痛ましい事件が起きた。

 はじめにお断りしておくが、当欄では「神戸で小学校1年生の女の子が殺害された」という以上の細かい内容については触れない。

 私は、この種の事件について、踏み込んだり、分け入ったり、えぐり出したり、警鐘を鳴らしたり、再発の防止を訴えたり、「あなたのすぐそばにもほら」とか言って注意を促すタイプの報道を好まない。ついでに申せば、殺害の手法や、凶器の使い方や、遺体処理の手順や、遺棄に至る事情や、運搬方法や梱包のディテールについて、いちいちCGやら図面を使って、迫真の再現描写を展開する必要があるのかどうかについても、強い疑問を抱いている。

 もちろん、真相を究明することは大切なことだ。
 報道にたずさわる人間にとっては、犯行の詳細を知ることが、すべてに優先するミッションでもあるのだろう。

 とはいえ、取材して、究明して、真相を知ることと、その知り得た事実を読者なり視聴者なりに伝えることは別の次元の話で、後者については、もっと慎重であっても良いのではなかろうか。

 私は、この種の猟奇的な事件に対して、その衝撃に見合うエモーショナルな原稿を書くことがジャーナリズムの使命だとは思わないし、少なくとも、自分のやるべき仕事であるとはまるで考えない。

 というよりも、私は、このテの出来事が苦手なのだ。
 見出しの文字面を見ただけで胸が悪くなる。
 であるならば、目をそらしたい現実からは目をそむけるのがまともな人間だと考える考え方があっても良いはずだ。

 実際の話、捜査当局の関係者でもなければジャーナリズムの戦士でもない人間が、どうして、「真相」に迫り、「現実」に直面し、「リアル」な現場の空気に触れる必要があるというのだ? 寝覚めが悪くなるだけではないか。 

 佐世保の事件(15歳の少女が同級生を殺害した事件)の折り、「再発を防ぐために」という言葉が、それこそ合い言葉のように繰り返されていたことは、いまだ記憶に新しい。

 今回の事件についても、例によって、再発の防止、動機の解明、心の闇のなんたらといったお話が連呼されている。
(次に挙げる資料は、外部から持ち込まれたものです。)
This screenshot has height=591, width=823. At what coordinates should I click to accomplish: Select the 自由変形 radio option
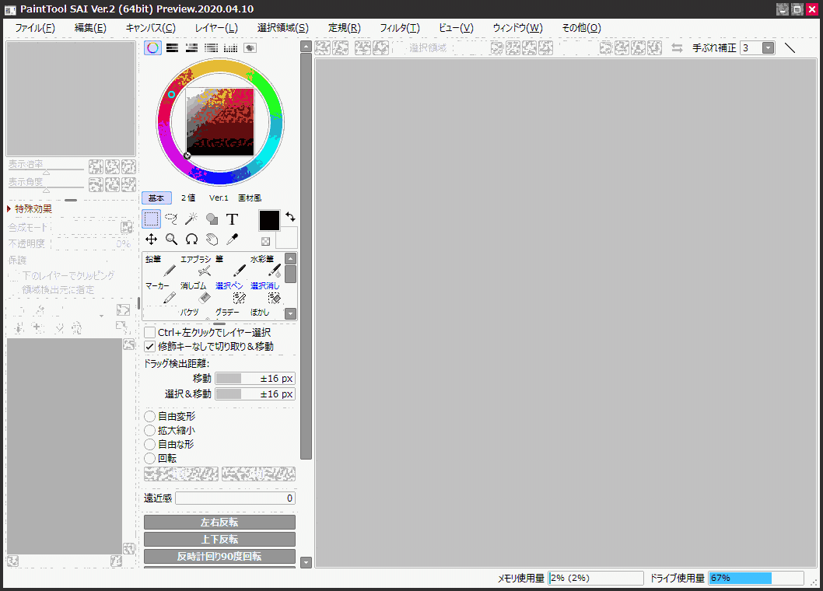(x=149, y=416)
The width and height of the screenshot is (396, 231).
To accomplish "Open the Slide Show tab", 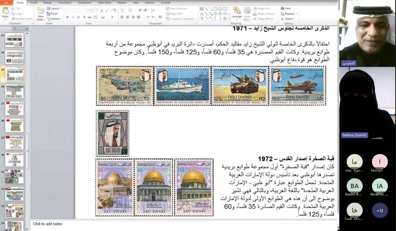I will 105,2.
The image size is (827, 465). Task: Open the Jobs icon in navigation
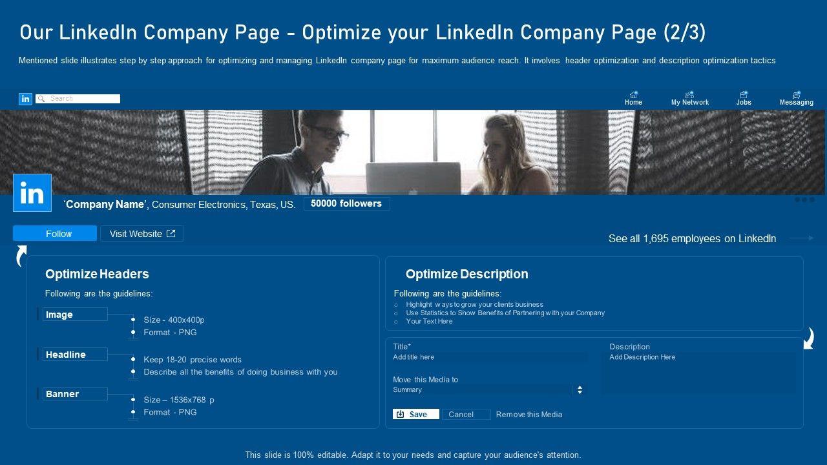(x=744, y=95)
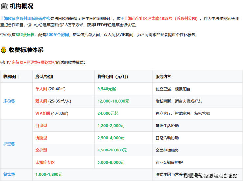Click the 搜狐号@搜狐焦点白银站 watermark
Viewport: 243px width, 181px height.
[210, 176]
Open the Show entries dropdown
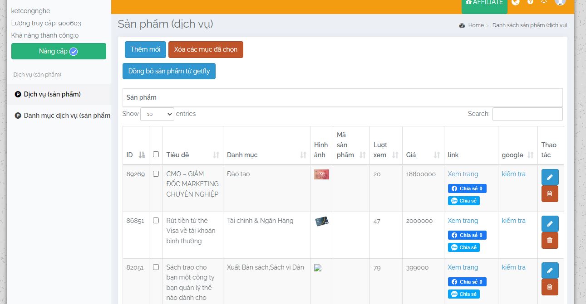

 思うに、事件について報道している人たちが、外形的な事実を伝えたあとに、その種の建前を開陳したくなるのは、おそらく、彼ら自身が、自分たちの伝えている事件のむごたらしさに辟易しているからだ。
 ひどいニュースを伝えたあとには、せめて前向きな話でコーナーを締めくくりたくなる、と、そういうことなのだと思う。

 あるいは、もう少し意地の悪い見方をするなら、彼らは、自分たちの伝えている事件報道が、興味本位のパパラッチ暴露であり、数字狙いの出歯亀サイコホラーレポートであることを自覚しているわけで、だからこそ、記事の末尾に視聴者の覚醒を促す実践知識や、ハイブローな文明批評を付け加えてバランスを取りに行っているということなのかもしれない。
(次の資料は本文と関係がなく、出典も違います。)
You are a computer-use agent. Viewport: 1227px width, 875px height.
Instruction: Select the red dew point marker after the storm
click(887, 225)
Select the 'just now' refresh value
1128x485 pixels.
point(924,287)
 容疑者が逮捕された翌日、朝日新聞は、『子ども連れ去り、昨年94件 狙われる下校時間帯』という記事を掲載した。

 内容は、昨年1年間に13歳未満が被害にあった略取・誘拐事件が94件あったとする警察庁によるデータを踏まえて、各地の自治体や学校の取り組みを紹介しつつ、その問題点に触れたものだ。

 全体としてバランスのとれた記事だとは思うものの、見出しにも取り上げられている「94件」という数字について特段の説明が無い点が、やはり不自然だ。

 というのも、別のデータを見ると、子供が被害者となる犯罪は、実は、明らかな減少傾向にあるからだ(こちら)。

 リンク先にある表で、小学校就学前の幼児が被害者となった殺人事件の数を見ると、1975年に377人であったものが、2007年には59人になっている。同じく、小学生を被害者とする殺人も、1975年の62人が、2007年には23人に減っている。ざっと見て、幼児殺人被害はこの30年ほどで、5分の1ほどに減少している感じだ。なお、2013年はそれぞれ、42人、26人となっている(元データは警察庁「平成25年の犯罪情勢」の90ページ、「図表2-13-(2)-3 就学別の犯罪被害件数」)。

 本来なら、新聞の記事でも、テレビの報道でも、子供に関する犯罪が減少している傾向について一言触れるべきだと思う。
 でないと、いたずらに危機感ばかりが強調されることになる。

 が、メディアは危機感を煽る形式の話型を好む。
 犯罪が減少しつつあることを示すデータを知らせずにおいた方が、自分たちの伝えるニュースのインパクト(←子供を狙う犯罪の悪質さと、隣に住んでいるかもしれない犯人の恐ろしさ)を極大化する上で有利だからそうしているのか、それとも、ほかに深い考えがあってのことなのか、詳しいところは私にはわからないが、とにかく、彼らは、読者や視聴者により大きな恐れを抱かせる

 意地の悪い言い方をしてしまった。
 メディアの人たちが、自分たちの伝えているニュースの重要さを過大に演出するためにデータを隠蔽しているという見方は、いくらなんでも根性の悪い観察だったかもしれない。

 彼らは、単に、犯罪防止のためには、強い危機意識を訴えた方がベターだと考えていて、それゆえ、あえて、視聴者に安心を与えるデータを知らせずに済ませているのかもしれない。そう考えることもできる。

 結局のところ、商業メディアは、数字が取れるからという理由で、この種のむごたらしい事件に群がっている。で、そのむごたらしさをより恐ろしい身近な恐怖として描写するために、あえて犯罪減少のデータを隠蔽している。でもって自分たちのやらかしているセンセーショナリズム一辺倒の見世物小屋報道の印象を薄めるべく、やれ再発の防止がどうした、心の闇の解明が蜂のアタマといった調子のおためごかしの演説をぶっているわけだ。